Acceptability of the Direct Peptide Reactivity Assay (DPRA)
	Cysteine reactivity assay		Lysine reactivity assay
	Acceptability	Results for	Acceptability	Results for
	criteria	SPCC	criteria	SPCL
Correlation coefficient (r2)	>0.99	0.991	>0.99	0.994
standard calibration curve
Mean peptide concentration	0.50 ± 0.05	0.517 ± 0.008	0.50 ± 0.05	0.521 ± 0.013
RC-A samples (mM)
Mean peptide concentration RC-C samples (mM)	0.50 ± 0.05	0.511 ± 0.008	0.50 ± 0.05	0.528 ± 0.009
Mean peptide concentration	0.50 ± 0.05	0.468 ± 0.006	0.50 ± 0.05	0.522 ± 0.017
RC-Cwatersamples (mM)
CV (%) for RC samples	<15.0	1.4	<15.0	2.5
B and C
Mean peptide depletion	60.8-100	71.2	40.2-69.0	50.5
cinnamic aldehyde (%)
SD of peptide depletion	<14.9	0.2	<11.6	1.8
cinnamic aldehyde (%)
SD of peptide depletion for the test substance (%)	<14.9	1.2	<11.6	2.5
RC = Reference Control; CV = Coefficient of Variation; SD = Standard Deviation.

Results Summary

The test substance produced 5.20% mean Cysteine and Lysine peptide depletion, therefore, using the Cysteine 1:10 / Lysine 1:50 prediction model, the test substance was classified as a non-sensitiser with no or minimal reactivity. However, since precipitation was observed upon addition of the test substance to the peptide solutions, Amount of test substance that remained in the solution to react with the peptides was unknown. Consequently, the negative result was determined to be uncertain and should be interpreted with due care.

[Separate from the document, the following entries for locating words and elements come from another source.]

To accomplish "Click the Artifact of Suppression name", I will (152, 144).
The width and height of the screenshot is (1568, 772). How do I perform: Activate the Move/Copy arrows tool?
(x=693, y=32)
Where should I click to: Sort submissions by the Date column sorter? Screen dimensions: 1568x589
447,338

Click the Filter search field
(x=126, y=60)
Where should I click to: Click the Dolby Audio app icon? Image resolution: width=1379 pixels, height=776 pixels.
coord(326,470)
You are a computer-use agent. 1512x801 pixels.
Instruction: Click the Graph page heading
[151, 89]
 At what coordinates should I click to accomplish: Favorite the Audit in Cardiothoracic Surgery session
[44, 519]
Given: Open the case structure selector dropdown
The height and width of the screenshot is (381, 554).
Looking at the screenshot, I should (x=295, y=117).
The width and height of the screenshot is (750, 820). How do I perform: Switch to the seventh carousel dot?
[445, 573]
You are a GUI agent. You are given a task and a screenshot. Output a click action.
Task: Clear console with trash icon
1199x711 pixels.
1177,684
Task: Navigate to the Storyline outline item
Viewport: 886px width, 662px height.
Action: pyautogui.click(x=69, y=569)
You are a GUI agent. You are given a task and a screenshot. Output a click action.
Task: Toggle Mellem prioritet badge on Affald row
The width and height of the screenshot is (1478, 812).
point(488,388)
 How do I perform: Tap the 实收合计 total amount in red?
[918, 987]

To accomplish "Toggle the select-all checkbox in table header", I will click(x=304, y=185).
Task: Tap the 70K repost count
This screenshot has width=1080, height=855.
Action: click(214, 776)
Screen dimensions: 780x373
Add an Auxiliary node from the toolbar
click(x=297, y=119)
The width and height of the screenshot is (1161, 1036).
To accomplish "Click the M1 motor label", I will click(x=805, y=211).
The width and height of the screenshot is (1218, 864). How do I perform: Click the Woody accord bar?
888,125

SPCC and SPCL Depletion, DPRA Prediction and Reactivity Classification for the Test substance
SPCC		SPCL		Mean of SPCC and SPCL depletion	DPRA prediction and reactivity classification
depletion		depletion
Mean	± SD	Mean	± SD	5.20%	Cysteine 1:10 / Lysine 1:50 prediction model
7.10%	±1.2%	3.30%	±2.5%		Negative: No or minimal reactivity
SD = Standard Deviation

 

Applicant's summary and conclusion

Conclusions:

the test substance was determined to be non-sensitising. However, since precipitation was observed upon addition of the test substance to the peptide solutions, the amount of test substance that remained in the solution to react with the peptides was unknown. Consequently, the negative result was determined to be uncertain and should be interpreted with due care.

Executive summary:

A study was conducted to determine the skin sensitisating potential of the test substance according to OECD Guideline 442C, in chemico Direct Peptide Reactivity Assay (DPRA), in compliance with GLP. Test samples (reference controls, calibration solutions, co-elution control, positive controls and test substance samples) were incubated with synthetic peptides containing either cysteine (SPCC) or lysine (SPCL) at 25 ± 2.5˚C for 24 - 30 h. After incubation, the relative peptide concentration was determined by HPLC using gradient elution and photodiode array (PDA) detector to measure peptide concentration. Test substances were compared to reference controls in order to determine the relative percent peptide depletion. Relative percent peptide depletion values were used in a prediction model that assigns test substances to one of four reactivity classes for skin sensitisation. Acceptance criteria for all controls and the test substance were met in either of Cysteine or Lysine Reactivity Assay. The test substance produced 5.2% mean Cysteine and Lysine peptide depletion, therefore, using the Cysteine 1:10 / Lysine 1:50 prediction model, the test substance was classified as a non-sensitising with no or minimal reactivity. Under study conditions, the test substance was determined to be non-sensitising. However, since precipitation was observed upon addition of the test substance to the peptide solutions, the amount of test substance that remained in the solution to react with the peptides was unknown. Consequently, the negative result was determined to be uncertain and should be interpreted with due care (Reinen, 2017).